Great, a food fight erupts on one of my favorite topics, and I’m the last guy to reach for the mashed potatoes. Rich Mogul decides that GRC is dead, and Alan Shimel points out some IT security realities (compliance is a big driver) here. Chris Hoff makes a few points as well here.

By way of introduction, I worked for one of the early IT-GRC product vendors (before the analysts decided that IT-GRC was different from enterprise GRC). I have also done consulting work for another vendor in this area, and I have authored a course on IT Risk Management. I have had enough exposure to large end users that I would like to think that I understand where these products provide value and utility, and where there are holes.

First, I think it’s important to draw a distinction between the enterprise GRC crowd (Pasisley, Open Pages, Axentis, and others), and the IT-GRC crowd (I would put Agiliance, Brabeion, ControlPath, Avior, Compliance Spectrum, Relational Security, Modulo, and Archer in this category).
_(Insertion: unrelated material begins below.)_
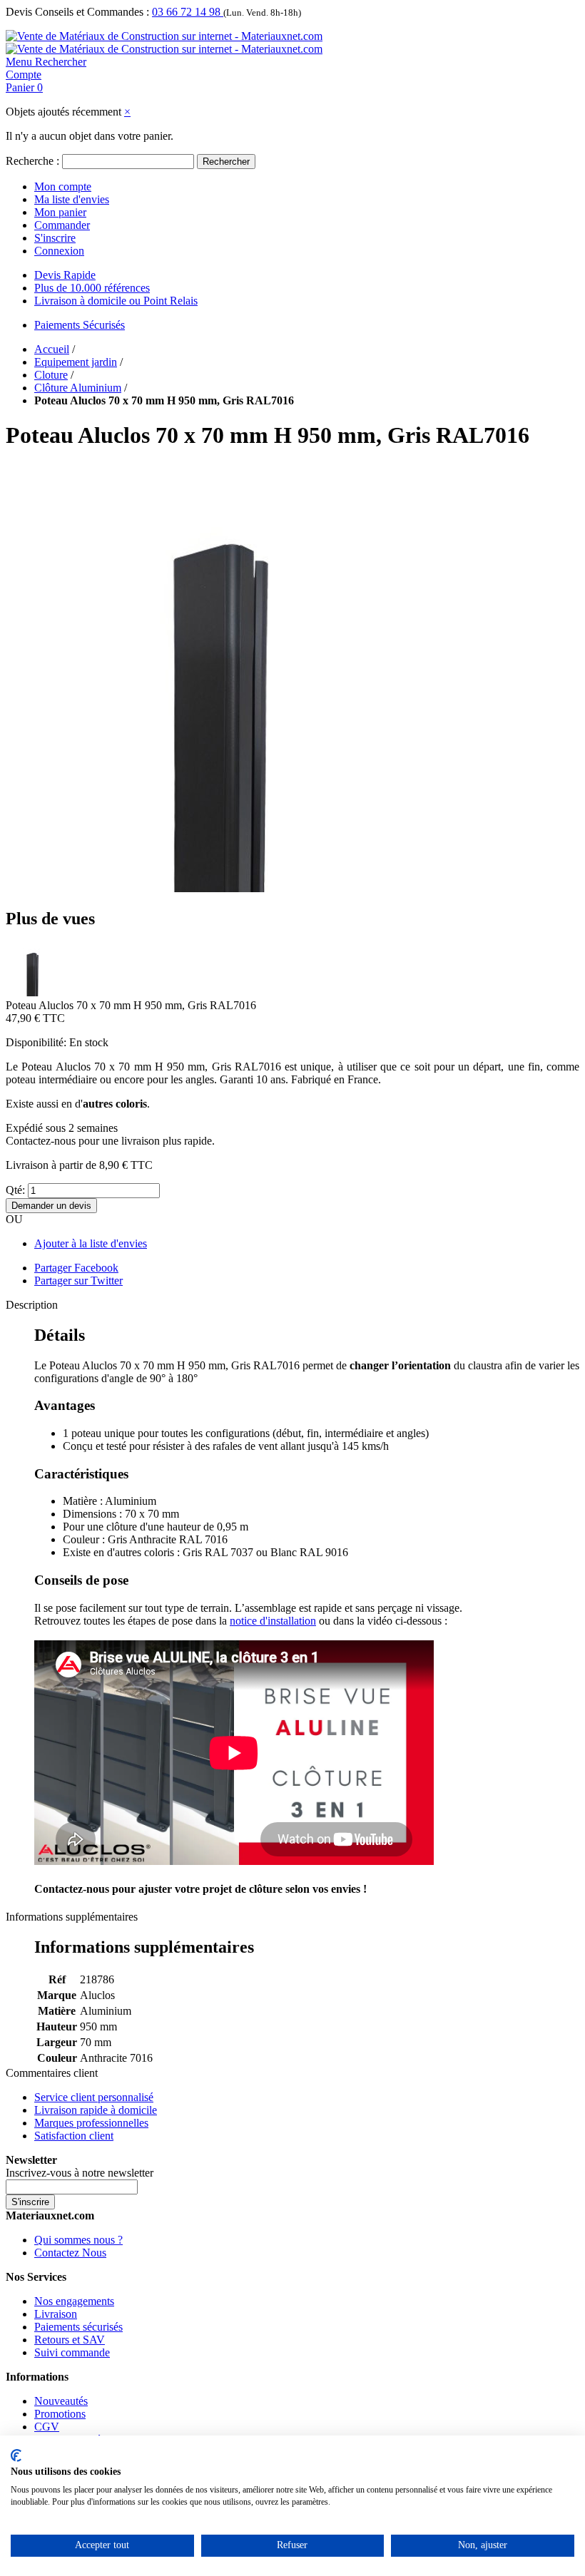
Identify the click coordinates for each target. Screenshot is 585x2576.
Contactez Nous (70, 2253)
The enterprise GRC products tend to be all about workflow, with little depth in the area of IT risk assessment, analysis, and management, and little depth in the IT security-centric compliance regulations and standards (HIPAA, GLBA/FFIEC, NERC/FERC, PCI, ISO27000, BITS, FISMA). By contrast, the IT-GRC products tend to have a lot of depth in terms of very specific controls and requirements that relate directly to these regulations and standards. These two categories are different products, solving different problems, being sold to different audiences.

My 2 cents on the IT-GRC products- they provide a lot of functionality that highly regulated (read financial services) organizations need. They structure security management, providing the means to assess compliance to an external regulation, or to an internal, best practices framework. They also structure the workflow of security and compliance- in one analyst briefing I did a few years ago, the analyst remarked that the IT-GRC product in question was sort of for security & compliance managers like Peoplesoft was to HR managers. In a large organization, managing security and compliance can be overwhelming, and these tools give the manager a better way to manage the overall effort. And there is value for the business units and their management in these tools.

They are not without fault- as I have blogged previously here, few of them do much in the way of true analysis of risk. Most of them stop at helping to gather data about risk, or they use some proprietary method to try and calculate risk, as I have also blogged about previously. But to characterize these products as dead is wrong.

There’s also the familiar dynamic at work here that the analysts have decided that this category will be called IT-GRC, and therefore the vendors will all have to rush to provide more and hopefully better "R”, and even some “G”, irrespective of what their users are asking for, lest the vendors get left off the MQ, Wave, or whatever.

To Chris Hoff's contention that GRC products are "audit driven compliance all tarted up", I think you have to tell us if you're talking about enterprise GRC, or IT-GRC. Many of the IT-GRC products are *highly* asset focused. There is a direction in some of these tools to create direct linkages to data from other security tools- vulnerability management systems, configuration management, etc..

I will agree with Rich on this point- security vendors putting a little GRC lipstick on their favorite pig probably isn’t a great strategy.